Sierra de San Francisco is the gateway to some spectacular pre-Hispanic rock art and as such has been declared a Unesco World Heritage Site. At Cueva Pintada, Cochimie painters and their predecessors decorated high rock overhangs with vivid red and black representations of human figures, bighorn sheep, pumas and more abstract designs. Hire a guide in San Ignacio.
From 100 B.C. to A.D. 1300, the Sierra de San Francisco (in the El Vizcaino reserve, in Baja California) was home to a people who have now disappeared but who left one of the most outstanding collections of rock paintings in the world. Some are believed to be pre date Cochimie people and thought to be 4,000 to 10,000 years old. They are remarkably well-preserved because of the dry climate and the inaccessibility of the site. Showing human figures and many animal species and illustrating the relationship between humans and their environment, the paintings reveal a highly sophisticated culture. Their composition and size, as well as the precision of the outlines and the variety of colours, but especially the number of sites, make this an impressive testimony to a unique artistic tradition.

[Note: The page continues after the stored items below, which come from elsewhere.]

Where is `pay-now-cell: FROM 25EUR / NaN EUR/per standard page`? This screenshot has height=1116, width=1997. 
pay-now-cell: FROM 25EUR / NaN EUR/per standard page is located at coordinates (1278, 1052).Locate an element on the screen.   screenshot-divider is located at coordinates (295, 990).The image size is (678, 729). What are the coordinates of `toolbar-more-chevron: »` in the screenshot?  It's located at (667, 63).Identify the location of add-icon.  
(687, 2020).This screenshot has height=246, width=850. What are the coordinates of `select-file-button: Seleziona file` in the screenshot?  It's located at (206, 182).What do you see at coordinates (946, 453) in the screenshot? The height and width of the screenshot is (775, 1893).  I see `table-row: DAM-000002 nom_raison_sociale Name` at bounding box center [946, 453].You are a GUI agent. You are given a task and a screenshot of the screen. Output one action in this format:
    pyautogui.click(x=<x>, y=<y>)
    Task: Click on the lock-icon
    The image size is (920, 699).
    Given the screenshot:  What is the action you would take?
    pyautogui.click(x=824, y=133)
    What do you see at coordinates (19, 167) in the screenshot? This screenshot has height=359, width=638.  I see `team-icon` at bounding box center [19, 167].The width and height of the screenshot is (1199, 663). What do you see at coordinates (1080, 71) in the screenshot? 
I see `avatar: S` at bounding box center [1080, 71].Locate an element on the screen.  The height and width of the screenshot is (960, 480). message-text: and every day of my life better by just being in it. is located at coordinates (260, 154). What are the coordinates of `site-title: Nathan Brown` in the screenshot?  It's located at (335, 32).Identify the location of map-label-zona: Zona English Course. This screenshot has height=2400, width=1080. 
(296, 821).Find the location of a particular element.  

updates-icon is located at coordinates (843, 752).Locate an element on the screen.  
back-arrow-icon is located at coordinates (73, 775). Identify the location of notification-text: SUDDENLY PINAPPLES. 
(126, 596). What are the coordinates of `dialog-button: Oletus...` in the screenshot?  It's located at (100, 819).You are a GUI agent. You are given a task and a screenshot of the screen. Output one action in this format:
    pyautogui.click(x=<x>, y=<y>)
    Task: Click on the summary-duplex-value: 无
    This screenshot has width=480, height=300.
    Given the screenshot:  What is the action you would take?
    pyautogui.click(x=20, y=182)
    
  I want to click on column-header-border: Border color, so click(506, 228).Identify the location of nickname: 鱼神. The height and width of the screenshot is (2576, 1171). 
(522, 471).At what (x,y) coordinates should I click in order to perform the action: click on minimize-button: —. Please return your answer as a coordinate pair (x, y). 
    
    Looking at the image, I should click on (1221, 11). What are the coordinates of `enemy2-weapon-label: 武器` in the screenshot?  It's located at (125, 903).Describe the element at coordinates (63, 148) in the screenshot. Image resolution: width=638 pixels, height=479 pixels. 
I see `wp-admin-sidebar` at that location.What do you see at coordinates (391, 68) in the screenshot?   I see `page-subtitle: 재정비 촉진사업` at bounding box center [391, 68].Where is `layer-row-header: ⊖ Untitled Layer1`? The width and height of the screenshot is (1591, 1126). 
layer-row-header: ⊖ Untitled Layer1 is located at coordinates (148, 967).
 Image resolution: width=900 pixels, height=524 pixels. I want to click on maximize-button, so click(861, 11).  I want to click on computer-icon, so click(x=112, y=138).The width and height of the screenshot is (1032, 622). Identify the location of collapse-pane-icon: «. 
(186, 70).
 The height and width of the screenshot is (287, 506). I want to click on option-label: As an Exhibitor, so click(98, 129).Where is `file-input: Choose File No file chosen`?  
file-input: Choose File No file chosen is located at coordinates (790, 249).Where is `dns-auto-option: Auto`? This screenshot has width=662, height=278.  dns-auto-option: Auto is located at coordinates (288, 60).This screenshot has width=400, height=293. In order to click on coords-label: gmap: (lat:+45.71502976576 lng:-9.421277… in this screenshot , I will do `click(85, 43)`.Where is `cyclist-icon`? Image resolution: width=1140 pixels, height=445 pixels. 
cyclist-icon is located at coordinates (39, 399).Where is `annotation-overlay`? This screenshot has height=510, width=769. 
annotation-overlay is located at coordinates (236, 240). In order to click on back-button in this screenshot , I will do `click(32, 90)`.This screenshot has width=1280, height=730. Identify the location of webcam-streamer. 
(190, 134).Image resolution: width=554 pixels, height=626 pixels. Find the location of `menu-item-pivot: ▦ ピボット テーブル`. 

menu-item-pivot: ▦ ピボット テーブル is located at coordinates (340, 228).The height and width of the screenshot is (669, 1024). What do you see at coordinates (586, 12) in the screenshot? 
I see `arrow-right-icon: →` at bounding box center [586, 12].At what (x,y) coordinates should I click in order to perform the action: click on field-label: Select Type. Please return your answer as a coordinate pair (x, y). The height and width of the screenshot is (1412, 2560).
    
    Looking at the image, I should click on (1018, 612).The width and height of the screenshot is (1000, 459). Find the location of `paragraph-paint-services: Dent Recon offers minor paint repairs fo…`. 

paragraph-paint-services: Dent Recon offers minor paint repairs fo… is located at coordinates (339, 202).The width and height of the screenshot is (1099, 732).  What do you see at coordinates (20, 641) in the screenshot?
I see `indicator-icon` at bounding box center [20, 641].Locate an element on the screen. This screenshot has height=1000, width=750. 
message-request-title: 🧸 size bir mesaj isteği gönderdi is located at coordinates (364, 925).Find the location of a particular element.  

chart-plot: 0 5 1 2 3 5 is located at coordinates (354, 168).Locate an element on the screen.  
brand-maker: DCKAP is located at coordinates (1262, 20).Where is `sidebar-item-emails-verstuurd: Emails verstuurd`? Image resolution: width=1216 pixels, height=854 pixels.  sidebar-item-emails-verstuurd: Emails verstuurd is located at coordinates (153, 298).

According to Cochimie legends, a race of giants created the murals because they appear on rock walls as high as 30 feet above the ground. These mysterious, larger-than-life pictographs represent Baja California's greatest cultural heritage and are designated as protected archaeological zones by the Mexican government. Except for several Category 1 sites like Cueva El Raton and Cuesta Plamarito, visitors to all cave painting in San Francisco de la Sierra are required to make reservations and receive permits from INAH Instituto Nacional de Antropologia e Historia next to the museum in San Ignacio Tel/fax 154-0222 or in La Paz tel/fax 122-7389.
The village of San Francisco de la Sierra is located 60 Miles southeast on Highway 1 from Guerrero Negro.